━━━ Data supplied ━━━

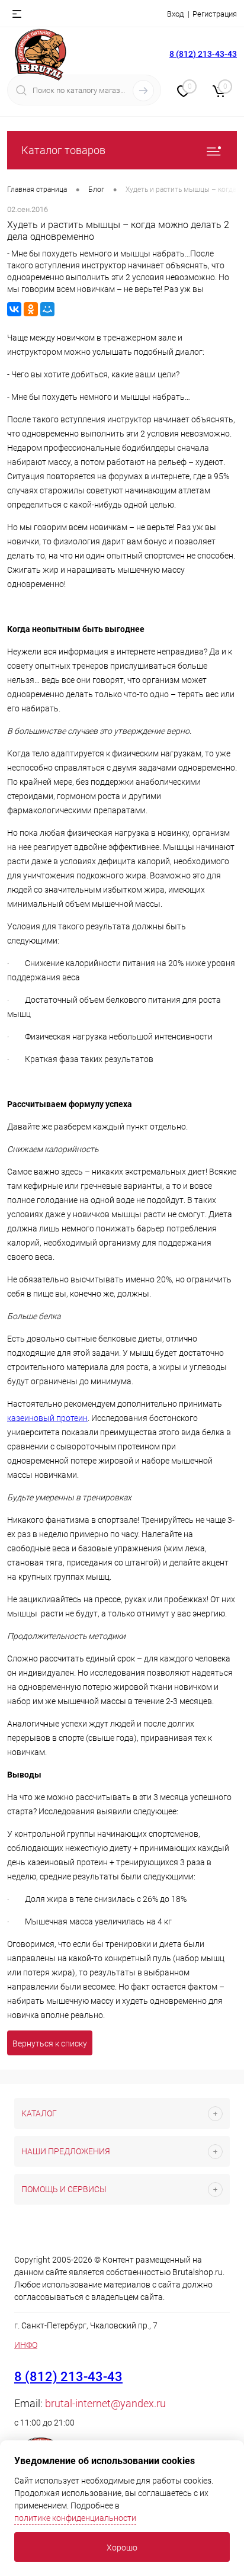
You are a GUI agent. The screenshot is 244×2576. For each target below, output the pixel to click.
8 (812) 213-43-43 (203, 54)
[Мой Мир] (47, 309)
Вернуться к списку (49, 2043)
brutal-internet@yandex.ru (105, 2403)
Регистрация (214, 13)
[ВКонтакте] (14, 309)
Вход (175, 13)
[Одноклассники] (31, 309)
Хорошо (122, 2547)
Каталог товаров (63, 150)
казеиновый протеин (47, 1418)
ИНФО (25, 2345)
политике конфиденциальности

━━━

*Work instructions*
Only the text of the records belongs in the answer; reproduce it verbatim, with no pictures.

*Result below*
You are a GUI agent. The screenshot is 244×2576. For each target below, output the pixel to click.
8 (812) 213-43-43 (203, 54)
[Мой Мир] (47, 309)
Вернуться к списку (49, 2043)
brutal-internet@yandex.ru (105, 2403)
Регистрация (214, 13)
[ВКонтакте] (14, 309)
Вход (175, 13)
[Одноклассники] (31, 309)
Хорошо (122, 2547)
Каталог товаров (63, 150)
казеиновый протеин (47, 1418)
ИНФО (25, 2345)
политике конфиденциальности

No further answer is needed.